J'ai enfin reçu deux de vos paquets de Lyon, madame, et j'ai fort peu de temps à y répondre, parce que le courrier part ce soir. J'étois affligée de ne point recevoir de vos nouvelles; mais je ne l'étois point de l'appréhension que vous m'eussiez oubliée. Vous me parlez de la peste, et de la peine où vous en êtes pour moi. Elle ne m'a point approchée, Dieu merci, et il faut espérer qu'elle laissera Madrid hors d'intrigue. Vous me parlez encore d'une autre peste, qui est la continuation de la misère où l'on est ici. Elle augmente toujours, et les monnoies ne haussent point. Je ne vous ai que trop entretenue de tout cela; je ne veux point que vous y fassiez de réflexion. Vous êtes vive, et vous m'aimez. Pensez une fois, et puis n'y pensez plus, que les douze mille écus qu'on a d'appointemens, ne font ici que cinq mille cinq cents écus, et que nous payons neuf mille francs de loyer de notre maison. Je vous ai déjà mandé que M. de Villars, ne pouvant plus subsister, prenoit la résolution de me faire partir d'ici le mois prochain. Le marquis de Grana, qui est riche par lui-même, par ce que son maître lui donne, et par les pensions qu'il tire de cette cour, dit bien aussi qu'il n'y peut pas subsister. Qu'il est gascon, cet Allemand! un peu hargneux sur les affaires de France, et sur tout ce que projette et exécute le roi, notre maître.

Mais votre portrait, que vous me faites espérer, il faut le confier à mes enfans qui seront à Paris avant la fin de ce mois. En vérité, je ne puis vous dire le plaisir que vous me faites. Je ne croyois plus être aussi sensible que je trouve que je le suis sur cette sorte de joie. Mes enfans vous auront vue à Lyon. Qu'ils auront été aises, s'ils tiennent de leur mère!

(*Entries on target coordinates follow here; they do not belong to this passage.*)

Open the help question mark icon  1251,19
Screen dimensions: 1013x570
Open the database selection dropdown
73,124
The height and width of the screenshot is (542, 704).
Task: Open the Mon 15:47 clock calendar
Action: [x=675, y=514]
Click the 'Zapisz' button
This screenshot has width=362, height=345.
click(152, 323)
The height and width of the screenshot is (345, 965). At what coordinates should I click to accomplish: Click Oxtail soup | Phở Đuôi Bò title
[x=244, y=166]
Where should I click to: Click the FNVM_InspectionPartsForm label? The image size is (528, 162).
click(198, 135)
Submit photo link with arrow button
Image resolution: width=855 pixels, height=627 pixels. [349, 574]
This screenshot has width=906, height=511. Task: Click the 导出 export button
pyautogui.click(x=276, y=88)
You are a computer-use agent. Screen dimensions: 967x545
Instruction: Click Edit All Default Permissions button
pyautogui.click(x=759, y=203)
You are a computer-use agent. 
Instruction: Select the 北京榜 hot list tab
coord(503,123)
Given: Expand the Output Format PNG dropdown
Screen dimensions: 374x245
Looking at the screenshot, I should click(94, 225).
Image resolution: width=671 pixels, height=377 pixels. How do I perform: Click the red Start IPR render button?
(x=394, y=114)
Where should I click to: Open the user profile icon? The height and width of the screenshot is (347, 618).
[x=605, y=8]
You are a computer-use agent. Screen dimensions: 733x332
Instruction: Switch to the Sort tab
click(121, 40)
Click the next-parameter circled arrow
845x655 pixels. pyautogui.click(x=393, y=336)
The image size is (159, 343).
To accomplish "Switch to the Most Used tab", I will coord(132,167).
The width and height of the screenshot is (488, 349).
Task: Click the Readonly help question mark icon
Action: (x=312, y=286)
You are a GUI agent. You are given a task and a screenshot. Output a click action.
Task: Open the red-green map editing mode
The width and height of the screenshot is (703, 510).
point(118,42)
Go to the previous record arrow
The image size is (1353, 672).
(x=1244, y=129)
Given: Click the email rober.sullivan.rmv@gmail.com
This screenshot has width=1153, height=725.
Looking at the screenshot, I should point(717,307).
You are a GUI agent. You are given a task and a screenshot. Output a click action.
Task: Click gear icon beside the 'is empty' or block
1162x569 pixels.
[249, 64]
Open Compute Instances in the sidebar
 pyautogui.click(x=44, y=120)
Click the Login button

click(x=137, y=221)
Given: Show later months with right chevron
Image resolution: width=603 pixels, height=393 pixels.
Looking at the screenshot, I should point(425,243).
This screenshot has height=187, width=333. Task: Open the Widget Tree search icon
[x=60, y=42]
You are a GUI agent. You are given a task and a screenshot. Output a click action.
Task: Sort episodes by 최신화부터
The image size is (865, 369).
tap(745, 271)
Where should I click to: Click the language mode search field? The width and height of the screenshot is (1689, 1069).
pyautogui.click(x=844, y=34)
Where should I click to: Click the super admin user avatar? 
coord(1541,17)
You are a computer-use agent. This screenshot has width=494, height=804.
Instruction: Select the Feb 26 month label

On se trouve toujours bien du changement de la camarera mayor. L'air du palais en est tout différent. Nous regardons présentement la reine et moi, tant que nous voulons, par une fenêtre qui n'a de vue que sur un grand jardin d'un couvent de religieuses qu'on appelle l'Incarnation, et qui est attaché au palais. Vous aurez peine à imaginer qu'une jeune princesse, née en France, et élevée au Palais-royal, puisse compter cela pour un plaisir; je fais ce que je puis pour le lui faire valoir plus que je ne le compte moi-même. Il y a neuf jours qu'on soupçonnoit encore qu'elle étoit grosse. Pour moi, je ne le soupçonne pas. Le roi l'aime passionnément à sa mode, et elle aime le roi à la sienne. Elle est belle comme le jour, grasse, fraîche; elle dort, elle mange, elle rit; il faut finir là; et, avec tout l'esprit que vous avez, je vous défie de deviner tout ce que j'aurois à vous dire ensuite de tout cela.

Adieu, ma chère madame; je voudrois bien écrire encore, si j'en avois le temps; mandez-moi ce que vous saurez de la paix et de la guerre.

Vous recevrez un petit paquet que je ne vous envoie, que parce qu'il ne vous coûtera rien de port; car, pour peu que vous en payassiez, ce seroit plus qu'il ne vaut: c'est pourtant la reine d'Espagne qui vous l'envoie.

Je rends mille grâces à M. de Coulanges, de sa prose et de ses vers. La marquise d'Uxelles m'avoit envoyé ceux qu'il avoit faits pour elle, en passant à Châlons-sur-Saône.